Work item:
Print the part of the movie reviews between "Good luck, buddy." and "no specific style.", inclusive, without changing a word.

But that’s just it. I want Fitz to have a happy ending in the next trilogy, whenever I read it, but I don’t want to feel like it’s a given. Then again, none of the relationships that were in danger felt safe at all, until they were fully resolved. And Fitz’s failures, at least after the first couple of books, were always mostly on the relationship side. So maybe I should stop worrying about not having to worry about.

The Boy Behind the Door

Unbelievably, I squoze in some time to watch a movie that was not podcast driven! The Boy Behind the Door is about the kidnapping of two boys. Six hours ago, they were practicing baseball and best friendship, but then they were grabbed and driven in the trunk to a remote house, where one of them is dragged away into the house and the other is left in the trunk.

What follows is 90 minutes of nearly real-time tension, usually on the right side of plausible, if usually only barely on the right side of plausible. Example: why didn’t the boy who escaped just go find the police? The overt reason, that he’s young enough to think their promise never to leave each other behind[1] is worth just getting caught again and helping nobody, is pretty believable of an 8 year old or whatever they are. The actual reason, that what if the cops don’t believe him and he really is leaving his friend to a dark fate, is… like I said, it’s plausible.

But I do have one real complaint. If you play the drinking game where every time someone leaves a weapon that they just used on the ground instead of a) continuing to use it to press your advantage, or at least b) saving it for later plus not leaving it in the hands of your enemies, if as I was saying every time that happens, you have to take a shot?

Good luck, buddy. Good luck.

[1] In a different context than kidnapping, but a promise they had just made

The Brood

I have not seen many David Cronenberg movies. The Dead Zone and The Fly in my misspent youth.[1] Rabid, via The Last Drive-In. Videodrome recently also via my horror podcast. And now The Brood. The scare was “evil science”, and the style was wildcard, i.e. they just picked six evil science movies and then rolled again to see what they watched. So, technically, no specific style.

This was a weird movie, but until the last 15 minutes it was not what I think of as David Cronenberg weird. See, there’s this father of a small girl who easily could have been (but probably was not) Carol Ann from Poltergeist. And his ex-wife is institutionalized at a weird experimental psychiatry place that has a name that stood out to me[2] but which I can no longer recall, which the lead psychiatrist has published work about. The husband is annoyed that he’s never allowed to talk to her, but once he finds that his daughter is all bruised up after one of her weekly visits to mom’s padded room[3], he goes immediately scorched earth. Which is fair, but it’s no surprise to learn that Cronenberg had just gone through a contentious divorce / custody battle, because this script and direction, both of which he was responsible for, are informed by said battle in every frame and every line.

Records in a dataset
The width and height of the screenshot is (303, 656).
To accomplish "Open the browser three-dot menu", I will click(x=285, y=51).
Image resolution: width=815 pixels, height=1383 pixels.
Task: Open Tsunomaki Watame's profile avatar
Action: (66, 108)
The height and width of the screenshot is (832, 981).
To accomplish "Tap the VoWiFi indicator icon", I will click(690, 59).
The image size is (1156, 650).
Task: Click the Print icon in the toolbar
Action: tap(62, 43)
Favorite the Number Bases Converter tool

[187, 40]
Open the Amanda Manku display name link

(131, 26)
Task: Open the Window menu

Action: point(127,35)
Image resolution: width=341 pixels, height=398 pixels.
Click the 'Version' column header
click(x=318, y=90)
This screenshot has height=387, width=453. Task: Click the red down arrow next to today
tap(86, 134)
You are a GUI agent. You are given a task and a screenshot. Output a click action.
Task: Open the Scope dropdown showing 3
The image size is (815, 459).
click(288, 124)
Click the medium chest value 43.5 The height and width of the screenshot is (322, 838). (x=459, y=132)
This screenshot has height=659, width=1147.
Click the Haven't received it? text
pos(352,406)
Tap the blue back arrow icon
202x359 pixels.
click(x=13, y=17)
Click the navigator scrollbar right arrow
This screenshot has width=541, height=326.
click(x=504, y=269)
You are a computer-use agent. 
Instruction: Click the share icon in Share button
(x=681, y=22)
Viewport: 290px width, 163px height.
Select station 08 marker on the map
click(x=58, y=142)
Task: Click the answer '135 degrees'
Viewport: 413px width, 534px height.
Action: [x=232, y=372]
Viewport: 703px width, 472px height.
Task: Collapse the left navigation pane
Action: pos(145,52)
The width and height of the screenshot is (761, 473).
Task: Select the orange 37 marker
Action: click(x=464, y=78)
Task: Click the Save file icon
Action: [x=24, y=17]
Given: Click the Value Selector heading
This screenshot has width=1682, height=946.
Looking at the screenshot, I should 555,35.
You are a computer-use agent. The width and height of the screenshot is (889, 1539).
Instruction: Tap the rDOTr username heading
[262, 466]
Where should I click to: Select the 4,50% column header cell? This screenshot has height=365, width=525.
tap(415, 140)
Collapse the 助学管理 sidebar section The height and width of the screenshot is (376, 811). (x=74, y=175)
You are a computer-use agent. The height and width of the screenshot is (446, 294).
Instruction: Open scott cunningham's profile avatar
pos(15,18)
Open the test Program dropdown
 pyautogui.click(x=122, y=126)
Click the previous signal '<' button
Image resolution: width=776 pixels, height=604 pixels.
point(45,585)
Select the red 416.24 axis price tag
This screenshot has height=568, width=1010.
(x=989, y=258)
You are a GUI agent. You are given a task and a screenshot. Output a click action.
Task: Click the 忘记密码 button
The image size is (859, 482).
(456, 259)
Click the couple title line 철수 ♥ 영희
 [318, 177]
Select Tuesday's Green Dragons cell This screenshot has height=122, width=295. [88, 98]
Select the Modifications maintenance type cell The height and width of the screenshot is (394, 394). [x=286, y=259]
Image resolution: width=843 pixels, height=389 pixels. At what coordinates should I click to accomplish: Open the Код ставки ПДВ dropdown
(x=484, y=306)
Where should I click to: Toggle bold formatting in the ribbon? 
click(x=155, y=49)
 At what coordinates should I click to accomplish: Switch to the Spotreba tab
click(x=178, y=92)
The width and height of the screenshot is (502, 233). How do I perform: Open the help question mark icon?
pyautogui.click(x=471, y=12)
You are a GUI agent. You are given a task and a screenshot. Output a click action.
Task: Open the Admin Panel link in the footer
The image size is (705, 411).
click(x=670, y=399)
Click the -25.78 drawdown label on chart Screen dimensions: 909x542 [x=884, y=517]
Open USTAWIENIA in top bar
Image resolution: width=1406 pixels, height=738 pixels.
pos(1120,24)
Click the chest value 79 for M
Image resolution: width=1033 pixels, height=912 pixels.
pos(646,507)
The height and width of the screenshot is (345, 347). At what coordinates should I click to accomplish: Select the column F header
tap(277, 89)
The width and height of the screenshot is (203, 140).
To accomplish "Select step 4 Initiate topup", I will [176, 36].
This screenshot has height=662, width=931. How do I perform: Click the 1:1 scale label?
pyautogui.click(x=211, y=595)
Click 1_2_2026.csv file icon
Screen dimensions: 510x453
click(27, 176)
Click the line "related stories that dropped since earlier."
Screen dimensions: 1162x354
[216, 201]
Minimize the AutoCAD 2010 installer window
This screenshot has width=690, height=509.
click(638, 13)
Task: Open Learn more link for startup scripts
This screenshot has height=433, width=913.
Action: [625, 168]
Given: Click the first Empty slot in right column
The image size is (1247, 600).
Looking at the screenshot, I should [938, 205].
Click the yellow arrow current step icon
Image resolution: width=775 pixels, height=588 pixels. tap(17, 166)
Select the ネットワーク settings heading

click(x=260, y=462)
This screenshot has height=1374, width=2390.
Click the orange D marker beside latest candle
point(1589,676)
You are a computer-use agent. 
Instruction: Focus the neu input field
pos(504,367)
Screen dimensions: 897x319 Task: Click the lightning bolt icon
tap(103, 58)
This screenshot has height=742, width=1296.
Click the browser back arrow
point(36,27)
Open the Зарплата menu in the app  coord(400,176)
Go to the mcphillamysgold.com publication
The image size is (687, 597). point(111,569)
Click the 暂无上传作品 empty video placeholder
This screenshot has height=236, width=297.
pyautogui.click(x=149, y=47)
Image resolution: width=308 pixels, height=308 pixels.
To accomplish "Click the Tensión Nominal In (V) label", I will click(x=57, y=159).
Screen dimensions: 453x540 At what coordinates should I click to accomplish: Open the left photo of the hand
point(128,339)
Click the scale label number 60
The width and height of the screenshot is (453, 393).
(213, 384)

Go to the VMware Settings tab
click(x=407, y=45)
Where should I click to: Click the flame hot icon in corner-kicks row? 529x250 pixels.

Task response:
Good luck, buddy. Good luck.

[1] In a different context than kidnapping, but a promise they had just made

The Brood

I have not seen many David Cronenberg movies. The Dead Zone and The Fly in my misspent youth.[1] Rabid, via The Last Drive-In. Videodrome recently also via my horror podcast. And now The Brood. The scare was “evil science”, and the style was wildcard, i.e. they just picked six evil science movies and then rolled again to see what they watched. So, technically, no specific style.